(Stored records)
========================
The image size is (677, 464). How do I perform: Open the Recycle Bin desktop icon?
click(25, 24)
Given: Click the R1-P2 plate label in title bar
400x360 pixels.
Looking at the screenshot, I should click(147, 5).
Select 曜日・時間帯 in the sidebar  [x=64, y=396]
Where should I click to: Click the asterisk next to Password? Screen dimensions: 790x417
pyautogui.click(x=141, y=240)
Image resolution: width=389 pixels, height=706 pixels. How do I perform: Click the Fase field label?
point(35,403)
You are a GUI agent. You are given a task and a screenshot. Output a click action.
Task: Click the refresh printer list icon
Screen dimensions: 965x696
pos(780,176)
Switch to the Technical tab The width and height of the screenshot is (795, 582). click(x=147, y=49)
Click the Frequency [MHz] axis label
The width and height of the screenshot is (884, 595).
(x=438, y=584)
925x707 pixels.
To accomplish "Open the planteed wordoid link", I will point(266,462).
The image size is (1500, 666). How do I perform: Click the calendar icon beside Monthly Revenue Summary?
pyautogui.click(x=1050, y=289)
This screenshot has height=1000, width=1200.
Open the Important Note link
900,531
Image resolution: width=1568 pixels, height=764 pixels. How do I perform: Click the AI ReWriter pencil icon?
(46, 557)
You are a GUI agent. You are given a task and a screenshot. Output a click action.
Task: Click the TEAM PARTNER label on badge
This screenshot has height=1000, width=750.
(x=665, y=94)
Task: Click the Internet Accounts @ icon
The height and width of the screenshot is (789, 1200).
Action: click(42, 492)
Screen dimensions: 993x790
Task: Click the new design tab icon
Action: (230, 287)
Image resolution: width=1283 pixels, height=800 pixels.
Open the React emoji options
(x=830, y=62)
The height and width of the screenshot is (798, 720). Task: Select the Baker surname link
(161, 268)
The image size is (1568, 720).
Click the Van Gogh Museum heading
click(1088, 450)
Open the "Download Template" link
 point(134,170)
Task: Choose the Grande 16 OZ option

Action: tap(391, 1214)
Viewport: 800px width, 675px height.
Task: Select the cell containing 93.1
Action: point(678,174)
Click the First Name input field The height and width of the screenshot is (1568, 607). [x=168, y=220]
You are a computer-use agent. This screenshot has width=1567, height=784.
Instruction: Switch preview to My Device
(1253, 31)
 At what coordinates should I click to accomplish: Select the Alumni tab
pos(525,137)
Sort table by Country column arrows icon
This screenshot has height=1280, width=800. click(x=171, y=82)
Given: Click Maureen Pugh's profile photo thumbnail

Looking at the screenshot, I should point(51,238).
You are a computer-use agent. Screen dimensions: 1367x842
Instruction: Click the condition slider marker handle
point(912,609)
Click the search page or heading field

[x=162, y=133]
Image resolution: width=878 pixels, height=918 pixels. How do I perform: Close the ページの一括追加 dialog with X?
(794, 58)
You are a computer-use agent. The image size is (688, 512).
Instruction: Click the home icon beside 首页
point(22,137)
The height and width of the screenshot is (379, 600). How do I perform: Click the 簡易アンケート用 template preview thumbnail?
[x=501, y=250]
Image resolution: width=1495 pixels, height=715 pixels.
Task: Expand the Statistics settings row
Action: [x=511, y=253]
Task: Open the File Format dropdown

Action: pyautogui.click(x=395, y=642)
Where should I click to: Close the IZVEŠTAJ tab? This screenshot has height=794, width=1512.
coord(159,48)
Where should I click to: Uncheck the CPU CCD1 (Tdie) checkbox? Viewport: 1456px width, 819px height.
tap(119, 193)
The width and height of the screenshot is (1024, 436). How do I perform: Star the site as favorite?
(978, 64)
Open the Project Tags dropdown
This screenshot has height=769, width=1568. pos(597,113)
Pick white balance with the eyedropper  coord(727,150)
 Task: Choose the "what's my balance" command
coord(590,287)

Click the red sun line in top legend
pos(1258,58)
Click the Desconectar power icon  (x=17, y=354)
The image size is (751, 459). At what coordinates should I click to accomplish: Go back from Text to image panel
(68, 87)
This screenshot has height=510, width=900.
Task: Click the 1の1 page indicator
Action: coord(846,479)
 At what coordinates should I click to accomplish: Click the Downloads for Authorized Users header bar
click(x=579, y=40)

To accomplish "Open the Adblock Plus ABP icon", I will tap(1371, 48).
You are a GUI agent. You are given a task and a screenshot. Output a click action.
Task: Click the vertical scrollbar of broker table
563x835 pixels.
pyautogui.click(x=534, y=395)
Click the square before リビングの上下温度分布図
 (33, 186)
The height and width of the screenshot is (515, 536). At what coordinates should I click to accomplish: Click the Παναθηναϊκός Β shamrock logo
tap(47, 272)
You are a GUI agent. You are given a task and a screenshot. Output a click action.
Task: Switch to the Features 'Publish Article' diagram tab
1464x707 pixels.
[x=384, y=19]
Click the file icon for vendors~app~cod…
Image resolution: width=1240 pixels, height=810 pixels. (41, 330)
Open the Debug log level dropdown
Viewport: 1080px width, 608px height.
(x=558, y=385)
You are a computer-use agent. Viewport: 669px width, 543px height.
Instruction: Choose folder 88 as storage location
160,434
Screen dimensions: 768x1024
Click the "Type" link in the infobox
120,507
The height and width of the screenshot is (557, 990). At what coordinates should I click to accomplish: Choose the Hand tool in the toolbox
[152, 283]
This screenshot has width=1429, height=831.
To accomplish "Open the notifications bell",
========================
> **Problem**: Restate the records above exactly.

> **Exercise response**:
The image size is (677, 464). How do I perform: Open the Recycle Bin desktop icon?
click(25, 24)
Given: Click the R1-P2 plate label in title bar
400x360 pixels.
Looking at the screenshot, I should click(147, 5).
Select 曜日・時間帯 in the sidebar  [x=64, y=396]
Where should I click to: Click the asterisk next to Password? Screen dimensions: 790x417
pyautogui.click(x=141, y=240)
Image resolution: width=389 pixels, height=706 pixels. How do I perform: Click the Fase field label?
point(35,403)
You are a GUI agent. You are given a task and a screenshot. Output a click action.
Task: Click the refresh printer list icon
Screen dimensions: 965x696
pos(780,176)
Switch to the Technical tab The width and height of the screenshot is (795, 582). click(x=147, y=49)
Click the Frequency [MHz] axis label
The width and height of the screenshot is (884, 595).
(x=438, y=584)
925x707 pixels.
To accomplish "Open the planteed wordoid link", I will point(266,462).
The image size is (1500, 666). How do I perform: Click the calendar icon beside Monthly Revenue Summary?
pyautogui.click(x=1050, y=289)
This screenshot has height=1000, width=1200.
Open the Important Note link
900,531
Image resolution: width=1568 pixels, height=764 pixels. How do I perform: Click the AI ReWriter pencil icon?
(46, 557)
You are a GUI agent. You are given a task and a screenshot. Output a click action.
Task: Click the TEAM PARTNER label on badge
This screenshot has height=1000, width=750.
(x=665, y=94)
Task: Click the Internet Accounts @ icon
The height and width of the screenshot is (789, 1200).
Action: click(42, 492)
Screen dimensions: 993x790
Task: Click the new design tab icon
Action: (230, 287)
Image resolution: width=1283 pixels, height=800 pixels.
Open the React emoji options
(x=830, y=62)
The height and width of the screenshot is (798, 720). Task: Select the Baker surname link
(161, 268)
The image size is (1568, 720).
Click the Van Gogh Museum heading
click(1088, 450)
Open the "Download Template" link
 point(134,170)
Task: Choose the Grande 16 OZ option

Action: tap(391, 1214)
Viewport: 800px width, 675px height.
Task: Select the cell containing 93.1
Action: point(678,174)
Click the First Name input field The height and width of the screenshot is (1568, 607). [x=168, y=220]
You are a computer-use agent. This screenshot has width=1567, height=784.
Instruction: Switch preview to My Device
(1253, 31)
 At what coordinates should I click to accomplish: Select the Alumni tab
pos(525,137)
Sort table by Country column arrows icon
This screenshot has height=1280, width=800. click(x=171, y=82)
Given: Click Maureen Pugh's profile photo thumbnail

Looking at the screenshot, I should point(51,238).
You are a computer-use agent. Screen dimensions: 1367x842
Instruction: Click the condition slider marker handle
point(912,609)
Click the search page or heading field

[x=162, y=133]
Image resolution: width=878 pixels, height=918 pixels. How do I perform: Close the ページの一括追加 dialog with X?
(794, 58)
You are a computer-use agent. The image size is (688, 512).
Instruction: Click the home icon beside 首页
point(22,137)
The height and width of the screenshot is (379, 600). How do I perform: Click the 簡易アンケート用 template preview thumbnail?
[x=501, y=250]
Image resolution: width=1495 pixels, height=715 pixels.
Task: Expand the Statistics settings row
Action: [x=511, y=253]
Task: Open the File Format dropdown

Action: pyautogui.click(x=395, y=642)
Where should I click to: Close the IZVEŠTAJ tab? This screenshot has height=794, width=1512.
coord(159,48)
Where should I click to: Uncheck the CPU CCD1 (Tdie) checkbox? Viewport: 1456px width, 819px height.
tap(119, 193)
The width and height of the screenshot is (1024, 436). How do I perform: Star the site as favorite?
(978, 64)
Open the Project Tags dropdown
This screenshot has height=769, width=1568. pos(597,113)
Pick white balance with the eyedropper  coord(727,150)
 Task: Choose the "what's my balance" command
coord(590,287)

Click the red sun line in top legend
pos(1258,58)
Click the Desconectar power icon  (x=17, y=354)
The image size is (751, 459). At what coordinates should I click to accomplish: Go back from Text to image panel
(68, 87)
This screenshot has height=510, width=900.
Task: Click the 1の1 page indicator
Action: coord(846,479)
 At what coordinates should I click to accomplish: Click the Downloads for Authorized Users header bar
click(x=579, y=40)

To accomplish "Open the Adblock Plus ABP icon", I will tap(1371, 48).
You are a GUI agent. You are given a task and a screenshot. Output a click action.
Task: Click the vertical scrollbar of broker table
563x835 pixels.
pyautogui.click(x=534, y=395)
Click the square before リビングの上下温度分布図
 (33, 186)
The height and width of the screenshot is (515, 536). At what coordinates should I click to accomplish: Click the Παναθηναϊκός Β shamrock logo
tap(47, 272)
You are a GUI agent. You are given a task and a screenshot. Output a click action.
Task: Switch to the Features 'Publish Article' diagram tab
1464x707 pixels.
[x=384, y=19]
Click the file icon for vendors~app~cod…
Image resolution: width=1240 pixels, height=810 pixels. (41, 330)
Open the Debug log level dropdown
Viewport: 1080px width, 608px height.
(x=558, y=385)
You are a computer-use agent. Viewport: 669px width, 543px height.
Instruction: Choose folder 88 as storage location
160,434
Screen dimensions: 768x1024
Click the "Type" link in the infobox
120,507
The height and width of the screenshot is (557, 990). At what coordinates should I click to accomplish: Choose the Hand tool in the toolbox
[152, 283]
This screenshot has width=1429, height=831.
To accomplish "Open the notifications bell",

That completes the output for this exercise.